DeMarcus Love

No. 73
- Position: Offensive tackle

Personal information
- Born: March 7, 1988 (age 38) Heaton Moor, Stockport, England
- Listed height: 6 ft 4 in (1.93 m)
- Listed weight: 315 lb (143 kg)

Career information
- High school: Dallas Carter (Dallas, Texas, U.S.)
- College: Arkansas
- NFL draft: 2011: 6th round, 168th overall pick

Career history
- Minnesota Vikings (2011−2013); Jacksonville Jaguars (2013); New York Giants (2014)*; New Orleans Saints (2014)*; Denver Broncos (2014)*; Atlanta Falcons (2015)*;
- * Offseason and/or practice squad member only

Awards and highlights
- First-team All-SEC (2010);
- Stats at Pro Football Reference

= DeMarcus Love =

American football player (born 1988)

Demarcus Love (born March 7, 1988) is an American former professional football offensive tackle. He played college football at the University of Arkansas. Love was selected with the 168th overall pick in the 2011 NFL draft by the Minnesota Vikings.

==Early life==
Love attended David W. Carter High School, in Dallas, Texas, where he was a teammate of Michael Crabtree. He was a starter at offensive tackle as a sophomore before being replaced by Curtis Bailey, and moved to offensive guard for his junior and senior seasons for Coach Allen Wilson. As a senior, he helped his team to an 11–1 record and a second-round state playoff berth in the state's largest classification (5A).

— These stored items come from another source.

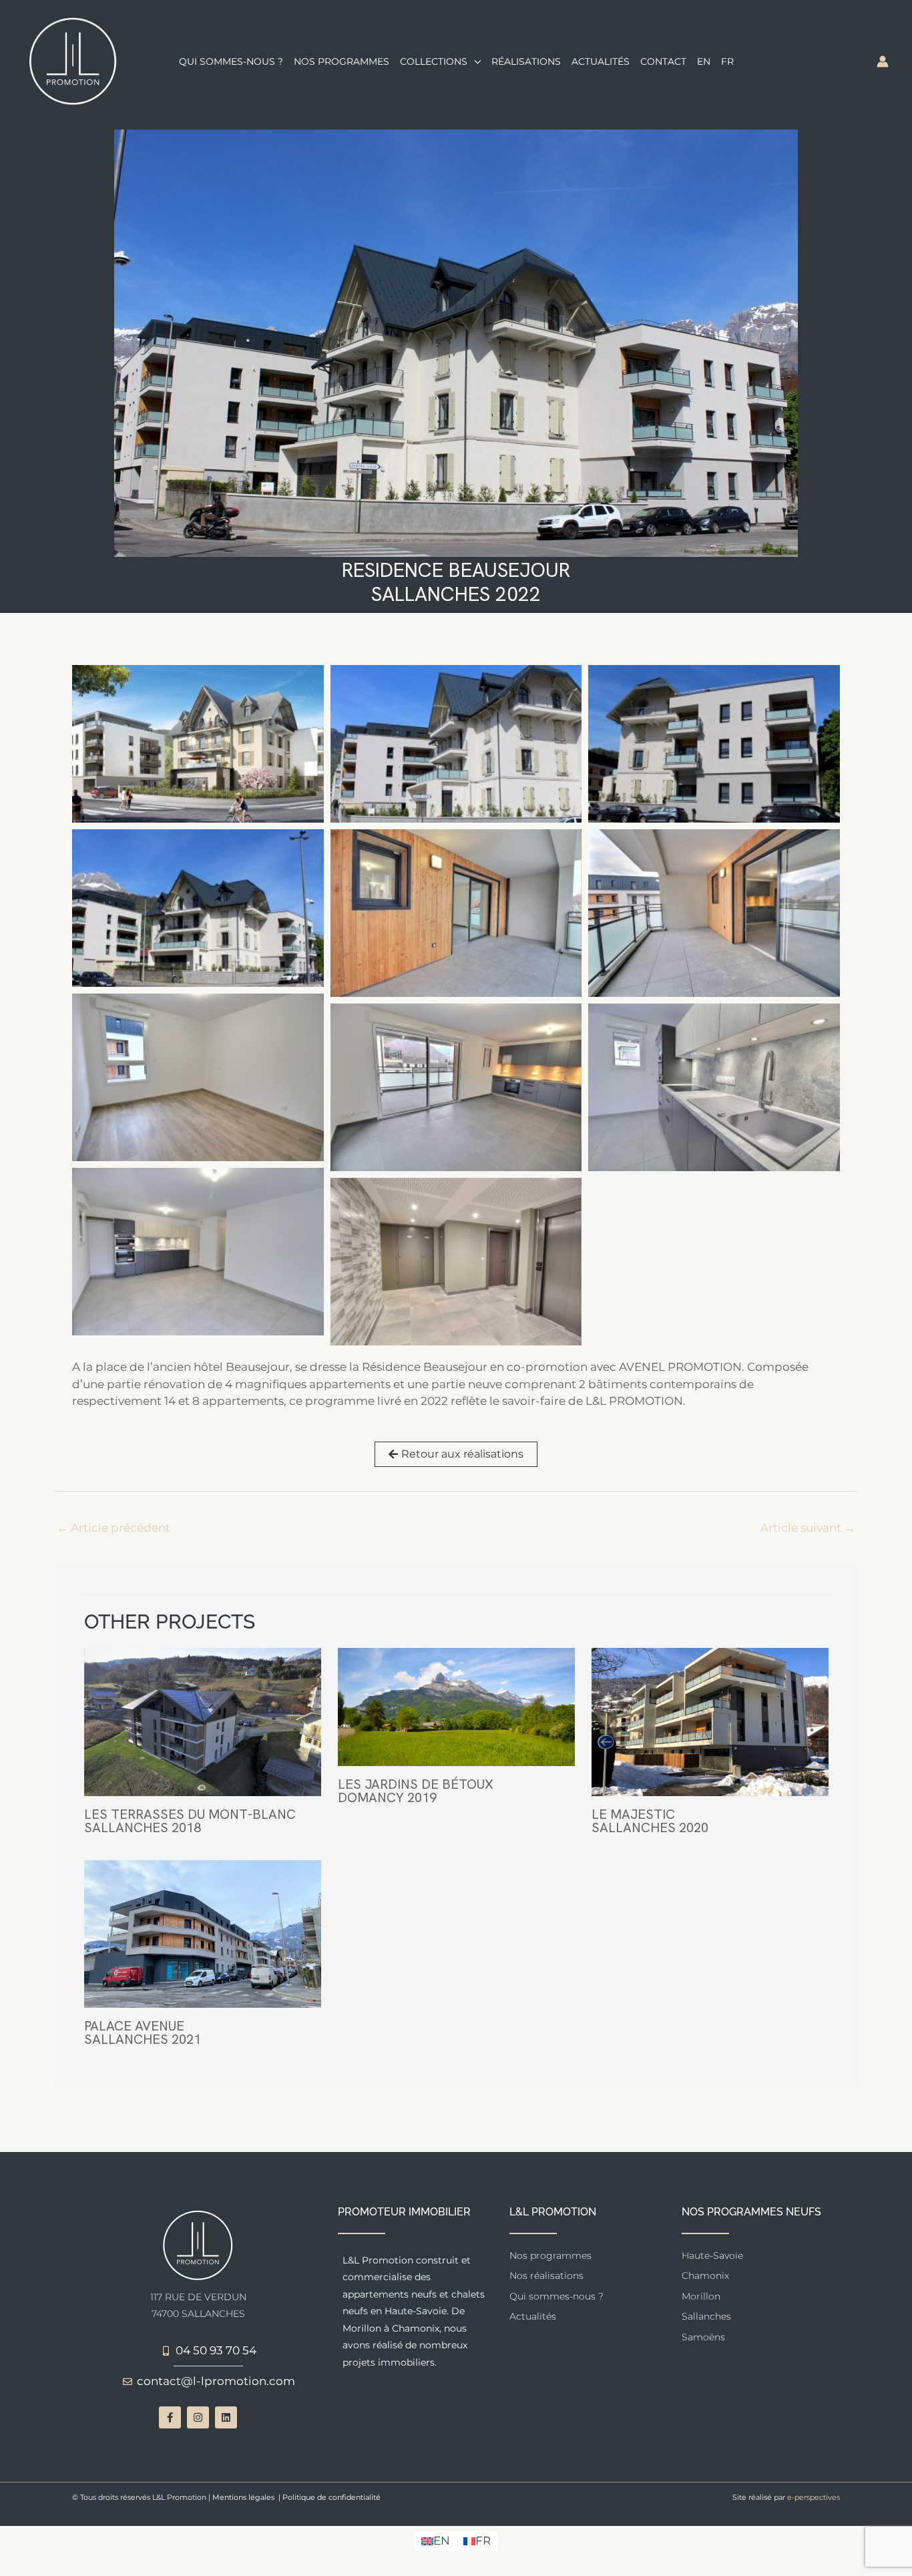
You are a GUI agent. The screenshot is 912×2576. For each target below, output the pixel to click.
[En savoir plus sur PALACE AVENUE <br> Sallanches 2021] (202, 1933)
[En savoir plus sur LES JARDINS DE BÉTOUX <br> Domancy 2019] (456, 1706)
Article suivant (807, 1527)
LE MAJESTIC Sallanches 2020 (650, 1820)
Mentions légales (243, 2497)
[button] (474, 61)
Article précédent (113, 1527)
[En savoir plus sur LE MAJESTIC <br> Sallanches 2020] (710, 1720)
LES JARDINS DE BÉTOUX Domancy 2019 (415, 1790)
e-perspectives (813, 2497)
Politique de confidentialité (331, 2497)
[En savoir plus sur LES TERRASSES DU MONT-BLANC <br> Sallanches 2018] (202, 1720)
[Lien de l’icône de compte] (883, 61)
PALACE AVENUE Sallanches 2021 (142, 2032)
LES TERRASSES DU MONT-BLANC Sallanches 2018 (190, 1820)
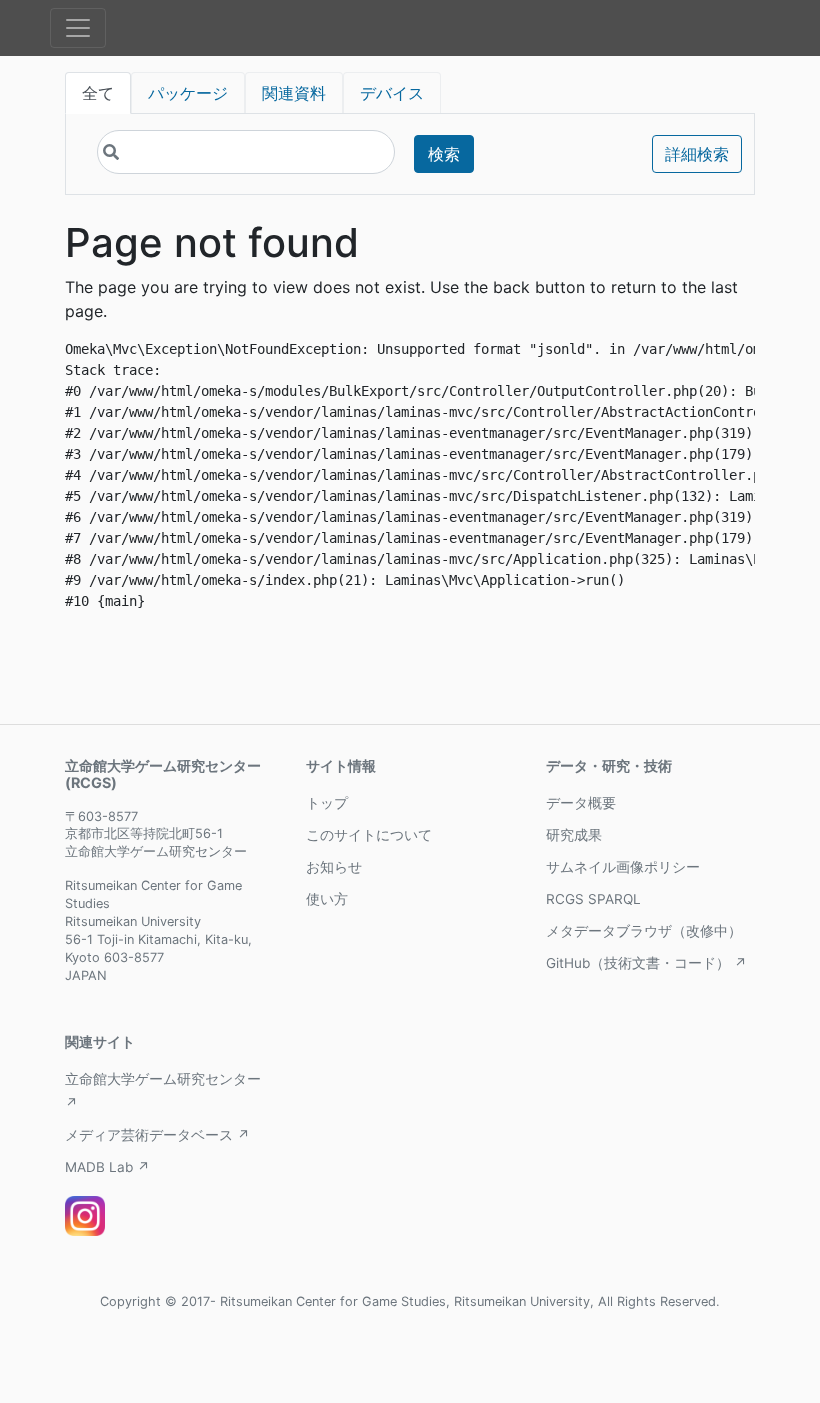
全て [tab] (98, 93)
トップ (327, 803)
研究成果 (574, 835)
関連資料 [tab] (294, 93)
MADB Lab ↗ (107, 1167)
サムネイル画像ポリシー (623, 867)
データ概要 (581, 803)
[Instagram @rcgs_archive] (85, 1216)
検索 (444, 154)
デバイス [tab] (392, 93)
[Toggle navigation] (78, 28)
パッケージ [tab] (188, 93)
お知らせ (334, 867)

Regarded as a three-star recruit by Rivals.com, Love was listed as the No. 57 offensive tackle prospect in the class of 2006. He chose Arkansas over Kansas, Arizona, UTEP and Kansas State.

==College career==
After redshirting his initial year at Arkansas, Love played in eight games and started the final three contests of the 2007 season at right guard against Mississippi State, LSU and Missouri in the Cotton Bowl. In 2008, he started eight games for the year, all at strong guard, and played in 11.

In his junior season, Love started all 13 games for the Razorbacks and was a member of an offensive line which blocked for a unit that led the SEC in scoring offense (36.0). For his senior season, he was moved to left tackle. He was named Preseason All-SEC First-team in 2010.

==Professional career==

Pre-draft measurables
| Height | Weight | Arm length | Hand span | Wingspan | 40-yard dash | 10-yard split | 20-yard split | 20-yard shuttle | Three-cone drill | Vertical jump | Broad jump | Bench press |
| 6 ft 4+3⁄8 in (1.94 m) | 315 lb (143 kg) | 35+1⁄4 in (0.90 m) | 9+1⁄2 in (0.24 m) | 6 ft 11+1⁄2 in (2.12 m) | 5.07 s | 1.70 s | 2.95 s | 4.84 s | 7.84 s | 26.5 in (0.67 m) | 8 ft 1 in (2.46 m) | 27 reps |
All values from NFL Combine/Pro Day

===Minnesota Vikings===
Love was selected with the 168th overall pick in the 6th round of the draft by the Minnesota Vikings. He was inactive for all 16 Regular Season games in the 2011 season despite making the team out of training camp.

After the arrival of fellow offensive tackle Matt Kalil, Love made a deal to give Kalil his collegiate number 75 and instead assumed ownership over number 73.

On August 1, 2013, Love was suspended four games for violating the NFL's policy on performance-enhancing substances. Following his return from suspension, Love was released by the Vikings on October 1, 2013.

===Jacksonville Jaguars===
On October 3, 2013, Love was signed to the Jacksonville Jaguars practice squad. He was promoted to the active roster on October 9.

Love was waived on November 4, 2013. He was re-signed to the practice squad on November 6. He was signed to a reserve/future contract on December 30, 2013.

Love was released on June 9, 2014.

===New York Giants===
Love signed with the New York Giants on June 19, 2014. He was waived on July 28, 2014.

===New Orleans Saints===
Love was signed to the practice squad of the New Orleans Saints on October 21, 2014. He was released on December 16, 2014.

===Denver Broncos===
Love was signed to the practice squad of the Denver Broncos on December 18, 2014.

===Atlanta Falcons===
Love signed with the Atlanta Falcons on July 29, 2015. He was released on August 17, 2015, with injury settlement.